2016 book by Susan Faludi

In the Darkroom is a memoir by Susan Faludi that was first published on June 14, 2016. The memoir centers on the life of Faludi's father, who came out as transgender and underwent sex reassignment surgery at the age of 76. It won the 2016 Kirkus Prize for nonfiction and was a finalist for the 2017 Pulitzer Prize for Biography or Autobiography.

==Synopsis==
In 2004, Pulitzer Prize-winning journalist Susan Faludi learned that her 76-year-old estranged father had undergone sex reassignment surgery and now went by the name Stefánie. This revelation led Faludi to reunite with Stefánie in Hungary, and the memoir documents Faludi's subsequent investigation into her father's life, particularly the years Stefánie spent growing up as a Hungarian Jew during World War II. Faludi also examines her relationship with her father, her father's transition, and explores the issues of gender identity and discrimination.

Assignment:
Extend the article above on the memoir In the Darkroom, beginning after its final sentence.

Saved entries
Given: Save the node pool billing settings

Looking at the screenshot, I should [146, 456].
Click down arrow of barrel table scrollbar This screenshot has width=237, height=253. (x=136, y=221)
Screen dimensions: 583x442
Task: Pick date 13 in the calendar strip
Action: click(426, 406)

Response for this exercise:
==Reception==
===Critical response===
In the Darkroom was critically acclaimed. The New York Times Michelle Goldberg described the memoir as a "rich, arresting and ultimately generous investigation of [Faludi's] father", while The Guardians Claire Harman called it a "remarkable, moving and courageous book". Also writing for The Guardian, Rachel Cooke concluded, "Faludi's book, reticent and elegant and extremely clever, will not be to everyone’s taste. But this doesn’t preclude it from being an out-and-out masterpiece of its kind."

NPR's Maureen Corrigan noted that the book "seems like especially pertinent reading in these, our own dark times, when questions of identity keep coming to the fore, as matters of life and death." Entertainment Weeklys Tina Jordan gave the memoir an "A−" rating, concluding: "It’s a gripping and honest personal journey—bolstered by reams of research—that ultimately transcends family and addresses much bigger questions of identity and reinvention." According to The New York Times Jennifer Senior, Faludi "challenges some of our most fundamental assumptions about transsexuality", although The Washington Posts Hanna Rosin felt that Faludi "never quite completes" the "broader counter-narrative about identity" which she starts.

In a rare mediocre review, USA Todays Sharon Peters gave the book two stars out of four, concluding: "In the end, though, In the Darkroom fails to shed real light."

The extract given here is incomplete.